Of the entries below, return exactly those lines that fall between the one containing "The width and height of the screenshot is (1456, 819). How" and the one containing "Select the hand", the two end lines included.

Stored items:
↓↓↓
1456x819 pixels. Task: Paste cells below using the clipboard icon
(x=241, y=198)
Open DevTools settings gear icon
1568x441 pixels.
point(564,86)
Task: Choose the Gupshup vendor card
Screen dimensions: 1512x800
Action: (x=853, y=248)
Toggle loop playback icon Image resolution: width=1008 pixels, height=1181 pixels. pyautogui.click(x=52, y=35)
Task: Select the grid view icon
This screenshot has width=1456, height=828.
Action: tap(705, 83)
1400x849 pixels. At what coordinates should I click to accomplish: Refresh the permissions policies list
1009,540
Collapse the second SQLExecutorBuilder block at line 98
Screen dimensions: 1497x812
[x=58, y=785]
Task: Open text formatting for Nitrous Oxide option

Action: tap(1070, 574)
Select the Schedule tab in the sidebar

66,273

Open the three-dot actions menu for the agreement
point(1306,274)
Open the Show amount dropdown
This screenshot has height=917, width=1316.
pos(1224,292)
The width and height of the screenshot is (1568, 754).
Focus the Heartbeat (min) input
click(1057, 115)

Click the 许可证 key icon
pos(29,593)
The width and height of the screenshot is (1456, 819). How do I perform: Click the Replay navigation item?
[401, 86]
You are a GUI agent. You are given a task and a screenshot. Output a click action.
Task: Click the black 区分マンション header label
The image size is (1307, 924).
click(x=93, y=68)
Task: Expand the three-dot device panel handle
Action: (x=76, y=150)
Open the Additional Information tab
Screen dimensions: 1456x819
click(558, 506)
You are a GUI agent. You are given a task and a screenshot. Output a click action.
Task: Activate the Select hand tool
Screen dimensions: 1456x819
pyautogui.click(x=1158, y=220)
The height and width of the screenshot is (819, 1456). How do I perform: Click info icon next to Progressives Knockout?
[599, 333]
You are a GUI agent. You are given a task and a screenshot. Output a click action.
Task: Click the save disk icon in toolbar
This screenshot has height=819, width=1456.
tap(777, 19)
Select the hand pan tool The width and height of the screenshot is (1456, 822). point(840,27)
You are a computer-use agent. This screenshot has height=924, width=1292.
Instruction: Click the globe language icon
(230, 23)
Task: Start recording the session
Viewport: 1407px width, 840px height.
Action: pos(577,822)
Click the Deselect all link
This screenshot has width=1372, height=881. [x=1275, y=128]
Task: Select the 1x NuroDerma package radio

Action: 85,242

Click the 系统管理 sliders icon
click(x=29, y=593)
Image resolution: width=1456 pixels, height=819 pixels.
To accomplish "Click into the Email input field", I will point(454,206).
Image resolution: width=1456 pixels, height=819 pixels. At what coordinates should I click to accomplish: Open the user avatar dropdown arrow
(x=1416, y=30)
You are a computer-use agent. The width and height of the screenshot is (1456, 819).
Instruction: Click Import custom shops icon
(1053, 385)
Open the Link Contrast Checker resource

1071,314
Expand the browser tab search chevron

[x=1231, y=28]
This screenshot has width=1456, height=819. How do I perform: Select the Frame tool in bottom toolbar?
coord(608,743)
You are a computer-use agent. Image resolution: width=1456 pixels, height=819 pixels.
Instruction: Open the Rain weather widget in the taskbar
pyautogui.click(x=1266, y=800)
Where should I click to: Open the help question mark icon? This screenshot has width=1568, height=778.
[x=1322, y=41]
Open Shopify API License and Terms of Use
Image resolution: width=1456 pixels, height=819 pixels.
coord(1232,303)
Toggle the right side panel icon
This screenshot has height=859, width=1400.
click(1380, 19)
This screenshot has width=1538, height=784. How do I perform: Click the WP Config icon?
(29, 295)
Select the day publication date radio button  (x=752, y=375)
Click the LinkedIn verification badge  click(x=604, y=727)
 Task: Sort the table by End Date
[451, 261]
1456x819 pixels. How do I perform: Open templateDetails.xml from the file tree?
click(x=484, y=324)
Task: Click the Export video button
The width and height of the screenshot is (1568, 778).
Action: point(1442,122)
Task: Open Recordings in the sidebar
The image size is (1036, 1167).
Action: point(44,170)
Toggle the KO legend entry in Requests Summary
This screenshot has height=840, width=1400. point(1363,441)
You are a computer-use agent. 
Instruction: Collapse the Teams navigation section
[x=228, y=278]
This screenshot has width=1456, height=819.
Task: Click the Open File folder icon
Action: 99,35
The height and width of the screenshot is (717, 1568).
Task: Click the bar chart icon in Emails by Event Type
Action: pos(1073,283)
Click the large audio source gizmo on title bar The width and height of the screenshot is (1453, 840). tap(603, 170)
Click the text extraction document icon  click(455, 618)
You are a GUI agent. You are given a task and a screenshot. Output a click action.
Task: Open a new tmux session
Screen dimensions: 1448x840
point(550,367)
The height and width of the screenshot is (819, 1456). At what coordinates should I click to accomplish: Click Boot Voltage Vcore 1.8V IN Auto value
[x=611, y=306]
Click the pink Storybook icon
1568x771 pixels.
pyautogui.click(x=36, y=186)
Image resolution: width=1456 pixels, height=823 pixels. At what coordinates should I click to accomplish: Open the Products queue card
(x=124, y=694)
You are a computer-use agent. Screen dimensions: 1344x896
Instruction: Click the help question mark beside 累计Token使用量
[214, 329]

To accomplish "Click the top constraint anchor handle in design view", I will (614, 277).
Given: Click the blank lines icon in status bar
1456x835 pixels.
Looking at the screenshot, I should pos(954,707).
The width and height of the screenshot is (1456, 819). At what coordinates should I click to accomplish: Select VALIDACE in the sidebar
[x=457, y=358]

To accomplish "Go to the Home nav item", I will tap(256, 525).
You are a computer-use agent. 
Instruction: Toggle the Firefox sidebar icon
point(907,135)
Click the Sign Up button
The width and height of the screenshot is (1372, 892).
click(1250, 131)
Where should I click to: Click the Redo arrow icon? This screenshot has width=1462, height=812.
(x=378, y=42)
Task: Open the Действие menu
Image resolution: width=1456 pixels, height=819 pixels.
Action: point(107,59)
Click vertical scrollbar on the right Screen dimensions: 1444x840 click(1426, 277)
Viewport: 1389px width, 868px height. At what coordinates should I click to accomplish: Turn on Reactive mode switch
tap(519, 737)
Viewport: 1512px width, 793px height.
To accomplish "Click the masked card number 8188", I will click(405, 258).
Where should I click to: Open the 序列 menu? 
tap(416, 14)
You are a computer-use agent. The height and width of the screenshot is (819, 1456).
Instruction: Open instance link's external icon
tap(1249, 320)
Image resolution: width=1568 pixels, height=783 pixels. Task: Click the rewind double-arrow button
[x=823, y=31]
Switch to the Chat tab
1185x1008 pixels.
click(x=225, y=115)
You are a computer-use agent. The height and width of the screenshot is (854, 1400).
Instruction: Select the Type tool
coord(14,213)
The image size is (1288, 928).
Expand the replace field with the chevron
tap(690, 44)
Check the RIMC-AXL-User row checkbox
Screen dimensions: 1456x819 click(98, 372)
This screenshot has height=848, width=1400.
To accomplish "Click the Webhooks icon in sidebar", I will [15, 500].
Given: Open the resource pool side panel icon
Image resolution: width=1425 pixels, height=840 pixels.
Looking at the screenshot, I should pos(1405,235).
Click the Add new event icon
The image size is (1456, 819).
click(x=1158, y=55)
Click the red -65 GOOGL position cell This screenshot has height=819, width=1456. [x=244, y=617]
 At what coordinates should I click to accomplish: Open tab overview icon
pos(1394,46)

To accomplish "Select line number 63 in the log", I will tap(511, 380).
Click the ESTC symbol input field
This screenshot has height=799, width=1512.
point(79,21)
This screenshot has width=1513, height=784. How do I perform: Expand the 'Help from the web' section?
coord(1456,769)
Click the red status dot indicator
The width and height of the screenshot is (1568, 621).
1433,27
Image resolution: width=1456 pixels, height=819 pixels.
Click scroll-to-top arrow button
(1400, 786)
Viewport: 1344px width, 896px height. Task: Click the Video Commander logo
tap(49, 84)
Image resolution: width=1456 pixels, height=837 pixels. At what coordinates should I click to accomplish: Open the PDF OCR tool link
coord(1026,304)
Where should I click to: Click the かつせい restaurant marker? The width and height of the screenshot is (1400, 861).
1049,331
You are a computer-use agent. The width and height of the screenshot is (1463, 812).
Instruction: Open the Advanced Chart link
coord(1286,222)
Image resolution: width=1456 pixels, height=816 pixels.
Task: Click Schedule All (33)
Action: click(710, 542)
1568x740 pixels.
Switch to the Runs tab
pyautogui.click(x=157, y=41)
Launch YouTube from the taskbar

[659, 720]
↑↑↑
*Response area*.
The width and height of the screenshot is (1456, 819). How do I perform: Click the Replay navigation item?
[401, 86]
You are a GUI agent. You are given a task and a screenshot. Output a click action.
Task: Click the black 区分マンション header label
The image size is (1307, 924).
click(x=93, y=68)
Task: Expand the three-dot device panel handle
Action: (x=76, y=150)
Open the Additional Information tab
Screen dimensions: 1456x819
click(558, 506)
You are a GUI agent. You are given a task and a screenshot. Output a click action.
Task: Activate the Select hand tool
Screen dimensions: 1456x819
pyautogui.click(x=1158, y=220)
The height and width of the screenshot is (819, 1456). How do I perform: Click info icon next to Progressives Knockout?
[599, 333]
You are a GUI agent. You are given a task and a screenshot. Output a click action.
Task: Click the save disk icon in toolbar
This screenshot has height=819, width=1456.
tap(777, 19)
Select the hand pan tool The width and height of the screenshot is (1456, 822). point(840,27)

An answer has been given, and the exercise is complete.